Eu tinha apenas alguns segundos de liberdade e minha mente logo saltou para meus filhos. Eu tinha combinado de buscá-los à tarde. Que tristeza… Eu tinha decepcionado meus filhos de novo. Enquanto retirava o relógio de pulso, disse a Magnum com um tom de urgência na voz:

– Você tem de ligar para Nadine e lhe contar o que aconteceu. Diga-lhe que não sei quando serei capaz de telefonar, mas para dar um beijo nas crianças e dizer que eu as amo muito. E que sempre vou amá-las.

– Vou cuidar disso imediatamente – disse ele. – Sinto muito por isso ter acontecido.

– Não tanto quanto eu, garanto – disse, suavemente. – Tem algum jeito de eu me safar dessa encrenca?

Ele negou com a cabeça.

– Não neste momento; a gente precisa deixar Gleeson se acalmar, e isso deve demorar algum tempo… Muito tempo.

– E quanto é esse muito tempo?

– Alguns meses, talvez um pouco mais que isso.

Num piscar de olhos, aquele homem que tinha uma protuberância debaixo do paletó estava parado a meu lado. Gentilmente, ele me disse:

– O senhor se importaria de vir comigo, senhor?

– Eu tenho escolha? – perguntei, com um sorriso nervoso.

– Temo que não, senhor – respondeu ele, colocando a mão musculosa sobre meu ombro e gentilmente me conduzindo em direção a uma porta secreta na parte da frente da sala do tribunal.

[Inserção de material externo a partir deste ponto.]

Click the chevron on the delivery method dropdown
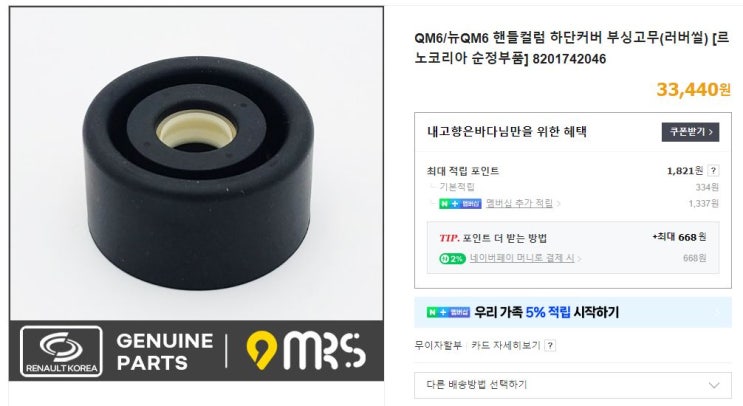Image resolution: width=743 pixels, height=406 pixels. [x=714, y=385]
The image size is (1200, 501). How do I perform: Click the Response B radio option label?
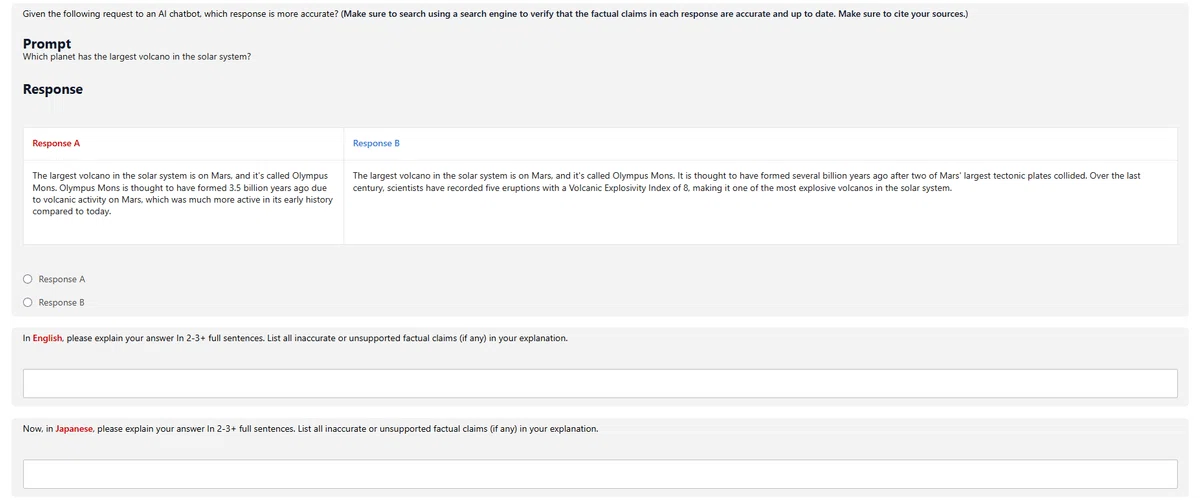click(62, 302)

Dei alguns poucos passos e então me virei para dizer a Magnum:

– Merda! Você precisa ligar para a Yulia! Ela está no hotel Four Seasons! Eu lhe disse que voltaria em uma hora!

– Pode deixar, eu cuido disso – respondeu ele, calmamente. – Logo depois de falar com Nadine.

– O quarto está em meu nome – gritei por cima do ombro.

E então, fui levado embora, passando por uma porta e saindo em uma área pouco conhecida do número 225 na Cadman Plaza, que consiste em celas, lâmpadas fluorescentes e pessoas desesperadas. A área não tem um nome, mas eu estivera ali uma vez antes e quase tinha morrido congelado. Agora eu estava de volta.

Como de costume, eu não tinha ninguém para culpar além de mim mesmo.

CAPÍTULO 25

O INEVITÁVEL

O Centro de Detenção Metropolitano se eleva por nove andares acima do miolo sombrio do Brooklyn, um lugar agourento para o qual os motoristas que estão passando apontam e depois se encolhem. A mais ou menos 3 quilômetros e meio do prédio do Tribunal, o edifício, com sua imponente cerca de arame farpado e holofotes que varrem seu perímetro, ocupa um quarteirão inteiro da cidade, sugando a força vital do ar circundante.

Os policiais tinham gastado um bom tempo transportando-me para lá; de cela para cela, de corredor de concreto para corredor de concreto, da van da prisão para o desembarque da prisão, eu tinha sido conduzido, algemado e acorrentado como gado, e, o tempo todo, seja por desígnio, seja por acaso, a temperatura média ambiente nunca excedeu a temperatura da superfície de Plutão.